* Work order:
Begin at the line that holds "Image resolution: width=674" and copy each line exactly until the data below ends, including that last line but no pictures.

══ Records provided ══

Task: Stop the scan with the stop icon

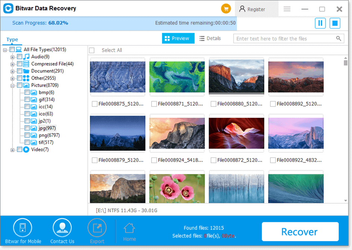Action: pos(335,23)
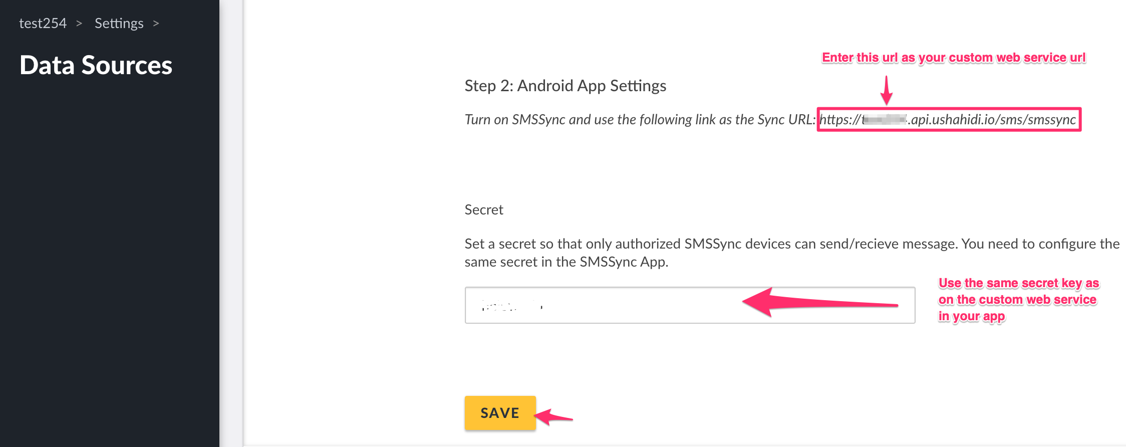Click the smssync Sync URL in the pink box
Viewport: 1126px width, 447px height.
click(992, 120)
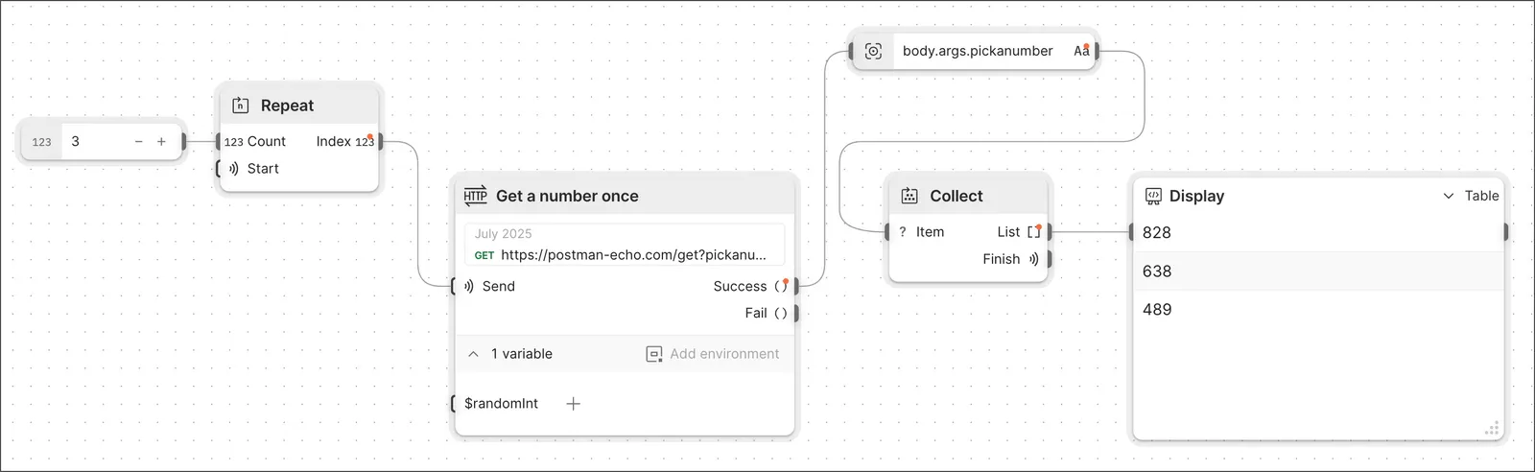Click the Collect block icon

point(909,196)
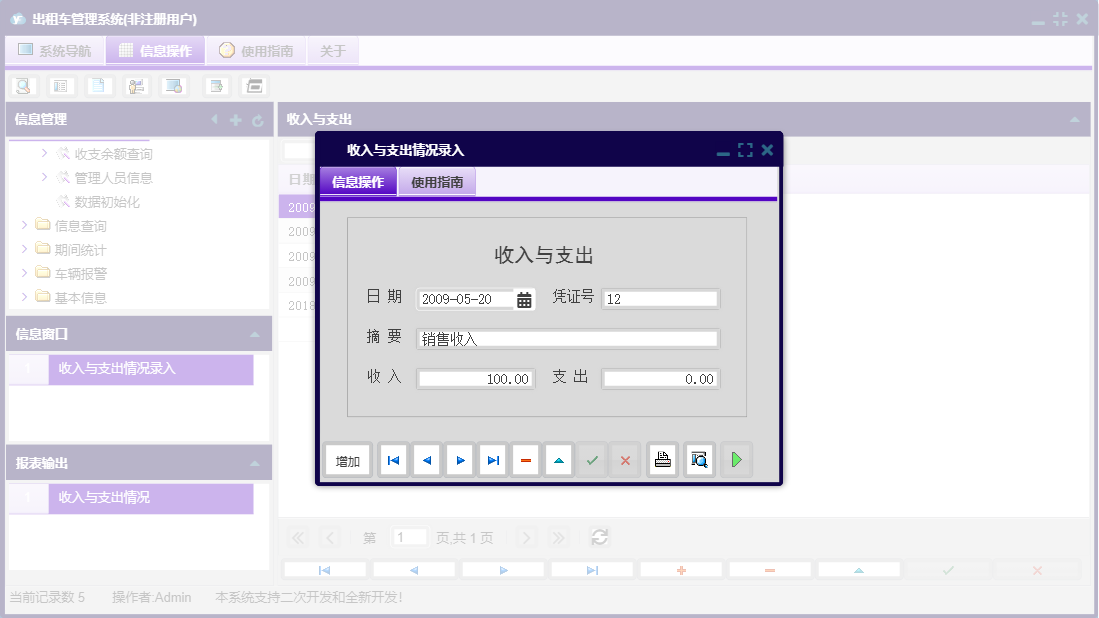The width and height of the screenshot is (1099, 618).
Task: Open the calendar picker next to 日期
Action: (x=524, y=297)
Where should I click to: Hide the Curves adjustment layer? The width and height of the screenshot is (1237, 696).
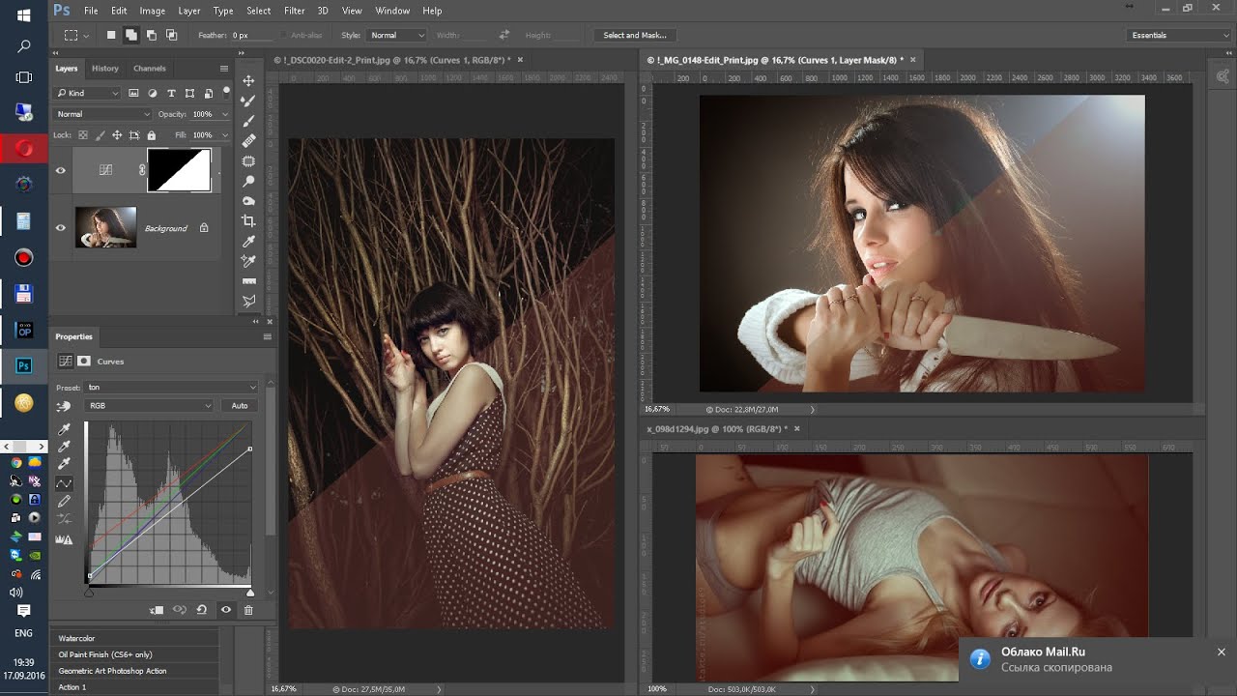(x=61, y=171)
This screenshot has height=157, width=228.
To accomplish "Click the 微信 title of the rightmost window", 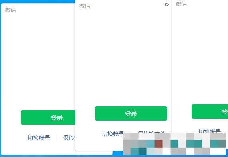I will 181,4.
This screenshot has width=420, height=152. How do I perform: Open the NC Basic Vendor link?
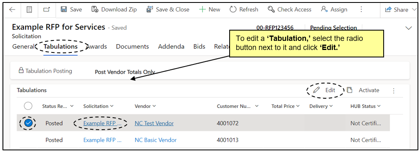(156, 140)
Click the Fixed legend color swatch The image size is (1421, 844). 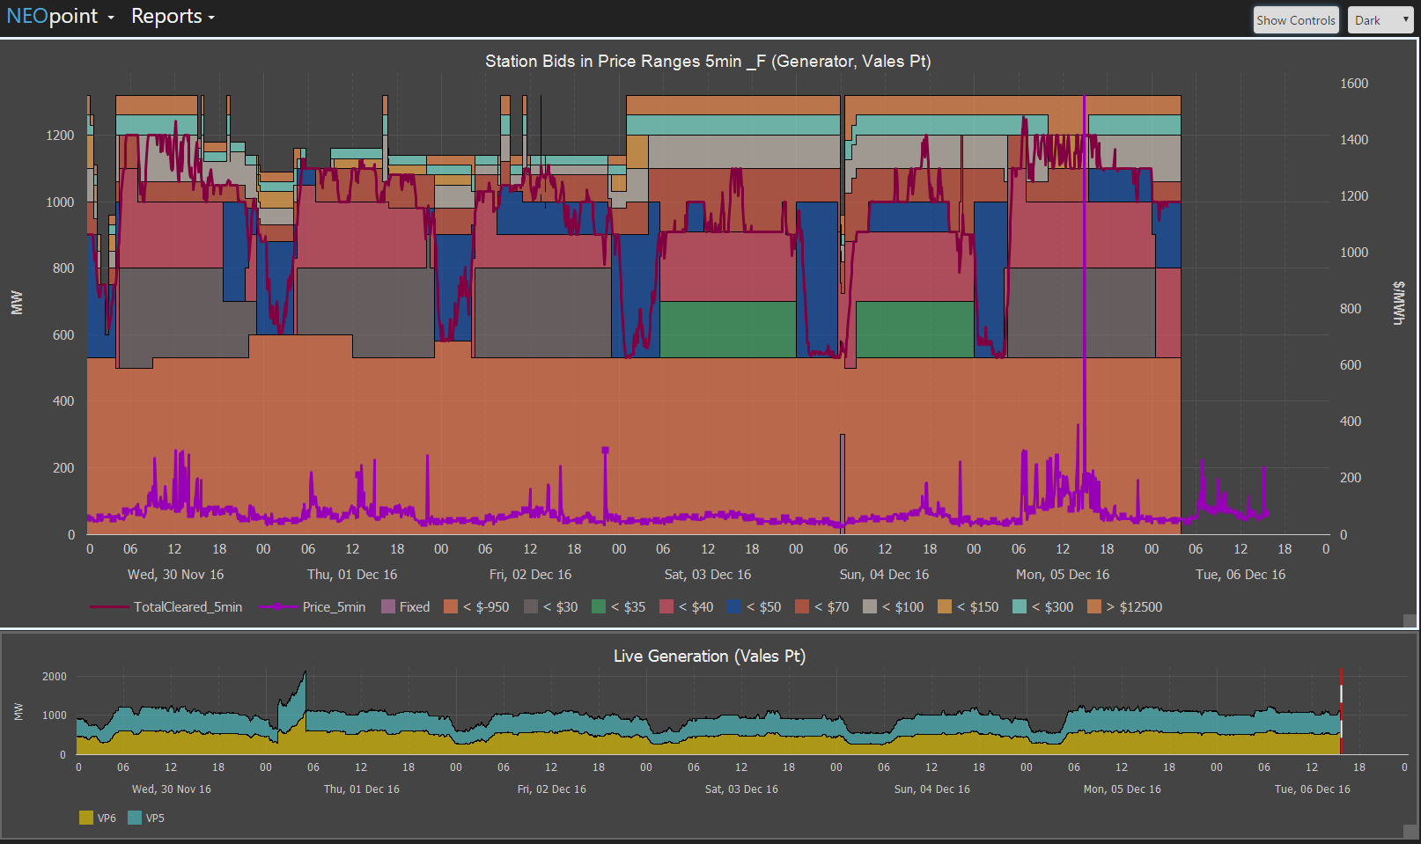388,607
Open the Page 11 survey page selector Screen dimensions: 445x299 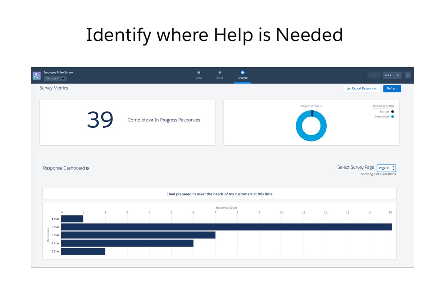tap(385, 168)

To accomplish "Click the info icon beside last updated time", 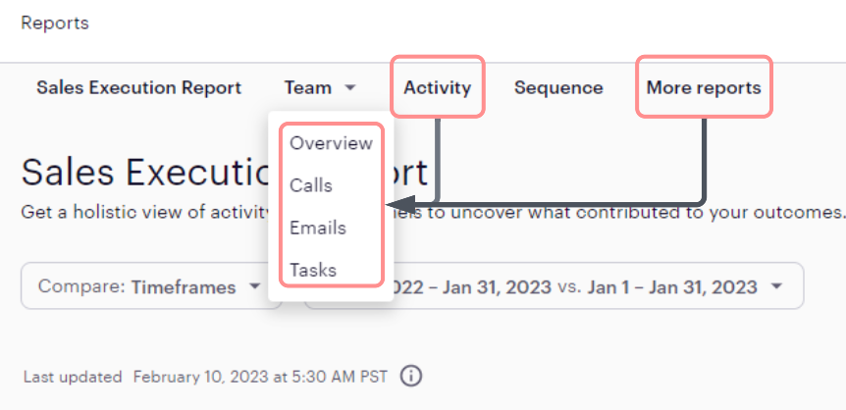I will click(x=411, y=376).
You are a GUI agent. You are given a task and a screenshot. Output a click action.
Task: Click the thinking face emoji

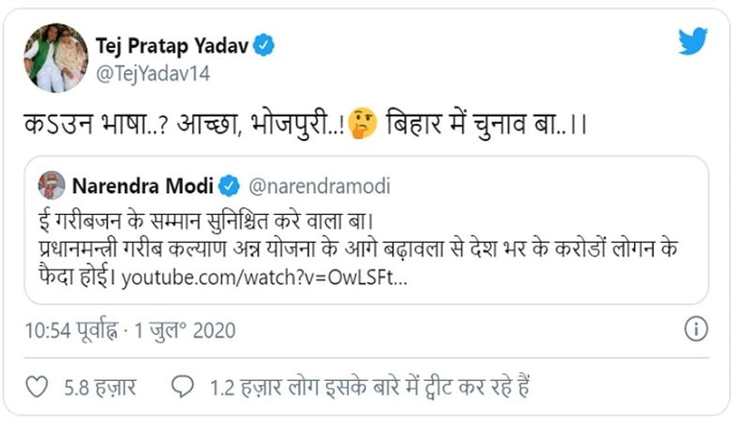tap(363, 125)
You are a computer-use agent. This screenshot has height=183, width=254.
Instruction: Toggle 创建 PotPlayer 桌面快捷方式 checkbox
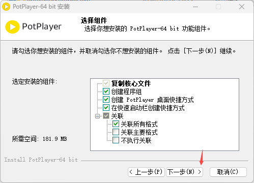point(106,99)
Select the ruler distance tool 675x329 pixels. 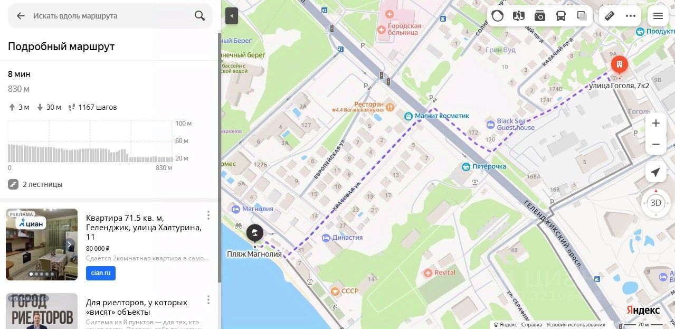click(x=610, y=16)
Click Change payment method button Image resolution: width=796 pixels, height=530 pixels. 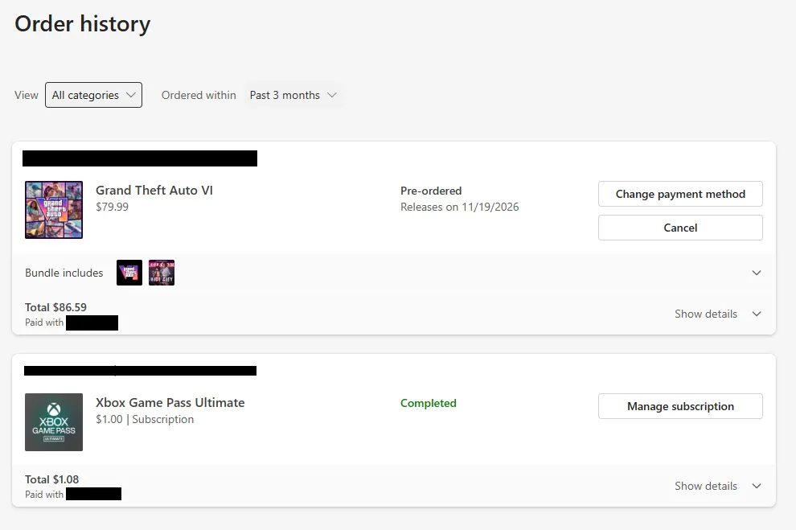(x=680, y=194)
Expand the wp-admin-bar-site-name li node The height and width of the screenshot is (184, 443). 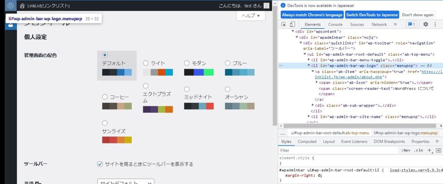point(309,117)
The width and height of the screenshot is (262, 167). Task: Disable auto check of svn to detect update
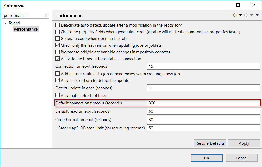point(58,80)
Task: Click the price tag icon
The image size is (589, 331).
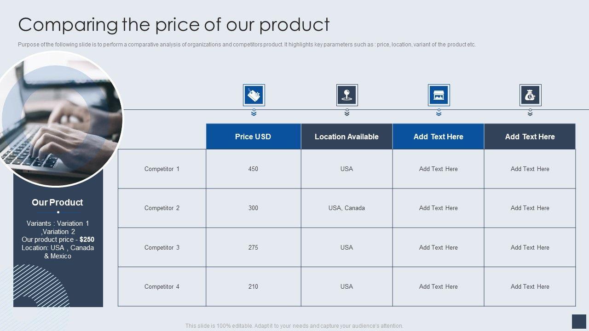Action: [x=254, y=95]
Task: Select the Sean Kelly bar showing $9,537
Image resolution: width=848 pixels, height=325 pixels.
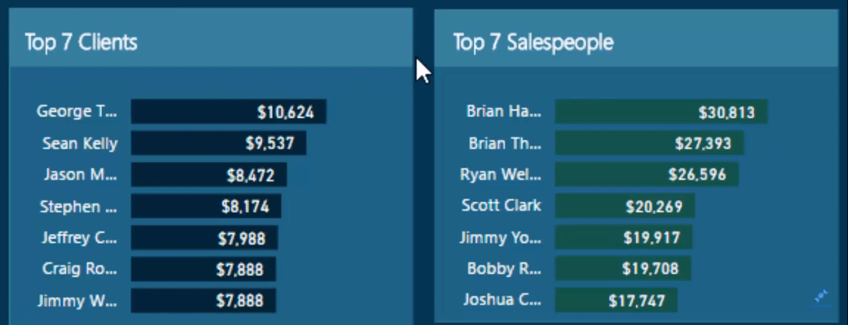Action: pos(219,143)
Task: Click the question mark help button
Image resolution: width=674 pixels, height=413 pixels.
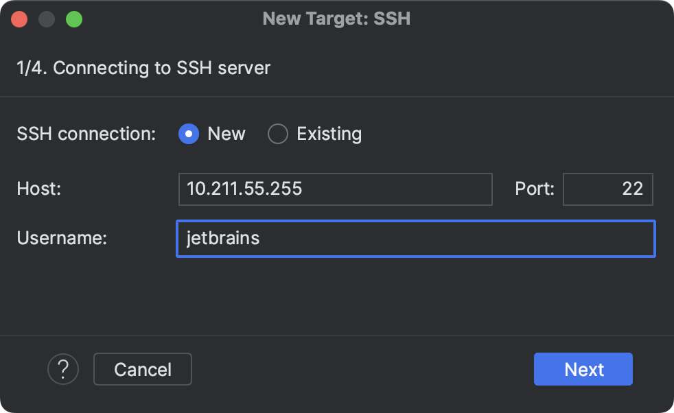Action: point(63,369)
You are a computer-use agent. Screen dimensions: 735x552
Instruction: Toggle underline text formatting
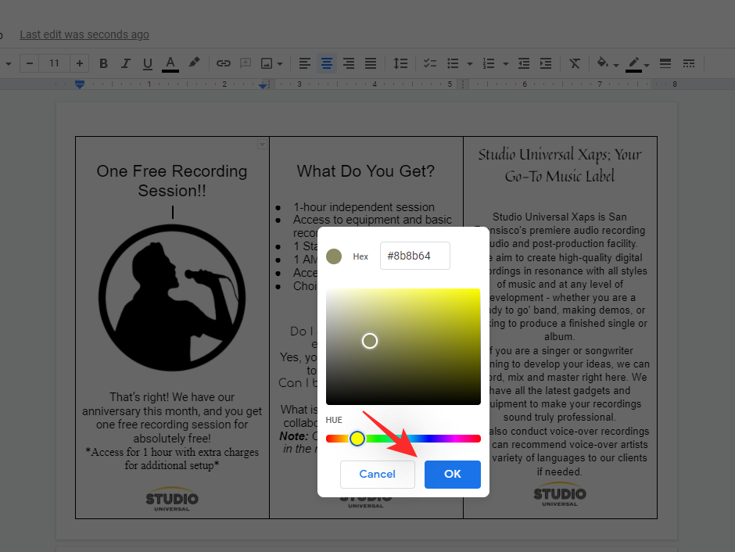(x=148, y=63)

═══

* Solution to this exercise:
Image resolution: width=674 pixels, height=413 pixels.
Action: point(63,369)
You are a computer-use agent. Screen dimensions: 735x552
Instruction: Toggle underline text formatting
(x=148, y=63)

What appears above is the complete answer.